Ultimately, Harris is on track when it comes to this notion of well-being. But unfortunately what counts as well-being is not a scientific notion. What is it to flourish in terms of survival of individuals, species, or even culture(s) (whether or not the latter is understood in terms of "memes")? That's a question science can answer. But what is it to flourish as a human being? Is flourishing really reducible to survival, or is it something else? These are metascientific questions, and as such they are not ones that science can answer. Science does not give us an ontological understanding of substance, nor can it divide substances into animate and inanimate or, further, animate substances into rational and irrational. And without this metaphysics of the human person, there is no way to determine what counts as true well-being, or achievement of real eudaimonia or human flourishing. So Harris is on the right track but he diverges too far from Aristotle and fails to keep in mind the differentiation of the sciences into the mathematical, the physical, and the metaphysical. Perhaps he fears that conceding too much to metaphysics will require confronting the First Mover arguments, which no atheist old or new has ever succeeded in defeating.
Edited Date: 2010-11-29 09:00 pm (UTC)

Date: 2010-11-30 04:10 pm (UTC)
From: [identity profile] datavortex.livejournal.com
Just finished this book. It's a very strong argument and it definitely affected my own views. I would now accept that neuroscience can contribute to defining what is provably a moral good.

Highly recommend the text.

Date: 2010-12-05 06:01 pm (UTC)
From: [identity profile] geheimnisnacht.livejournal.com
I'm sure there are a few handfuls of nuanced definitions of "desire". What I am trying to describe here, as desire, is just "wanting to do something" e.g. feeling hungry means you desire to eat, thirst is the desire to drink, lust is the desire for sex. Is there any emotion associated with hunger? Not in my definition, but emotion is probably one of the loosest words out there.

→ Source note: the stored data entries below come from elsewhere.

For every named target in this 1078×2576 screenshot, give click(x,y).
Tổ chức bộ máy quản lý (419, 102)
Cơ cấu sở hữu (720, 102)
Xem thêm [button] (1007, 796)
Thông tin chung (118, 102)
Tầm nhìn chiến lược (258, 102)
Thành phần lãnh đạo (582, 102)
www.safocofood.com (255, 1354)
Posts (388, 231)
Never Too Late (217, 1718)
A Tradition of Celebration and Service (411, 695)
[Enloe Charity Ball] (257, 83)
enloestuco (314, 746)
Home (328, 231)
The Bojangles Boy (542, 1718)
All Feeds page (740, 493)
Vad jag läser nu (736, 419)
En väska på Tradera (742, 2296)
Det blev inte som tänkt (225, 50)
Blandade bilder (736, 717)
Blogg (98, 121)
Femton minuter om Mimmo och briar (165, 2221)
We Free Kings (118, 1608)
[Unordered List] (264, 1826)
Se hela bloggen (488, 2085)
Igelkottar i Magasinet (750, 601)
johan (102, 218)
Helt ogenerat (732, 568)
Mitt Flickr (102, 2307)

Anyway, so I'm saying that because of empathy, one might desire to help another person in a tough situation. Because of guilt one desires to admit wrongdoing. Here your desires are, more or less, the set of actions you'd like to take at a given time.

I think there are values involved in this if you look at it the right way. Indeed, the issue of gay marriage is often considered a "values" issue in politics.

I'm really baffled how you keep missing the point. Am I that bad at explaining things? I am only talking about the innate desire to have sex with a certain person. Some desire men, some desire women. There is no value associated with the desire itself. You don't say "I value heterosexuality", you say "I am a heterosexual" or equivalently "I desire heterosexual sex". Yes, how that desire fits into the grand scheme has become a value debate because of the arbitrary axiom "Practicing homosexuality is immoral" followed by some of the religious. Technically, I suppose, anything could be arbitrarily made a value, but practically it has at least been restricted to actions for the most part. Religions, as far as I know, recognize that you can have "urges" and it is only immoral if you act on it, instead of suppress it.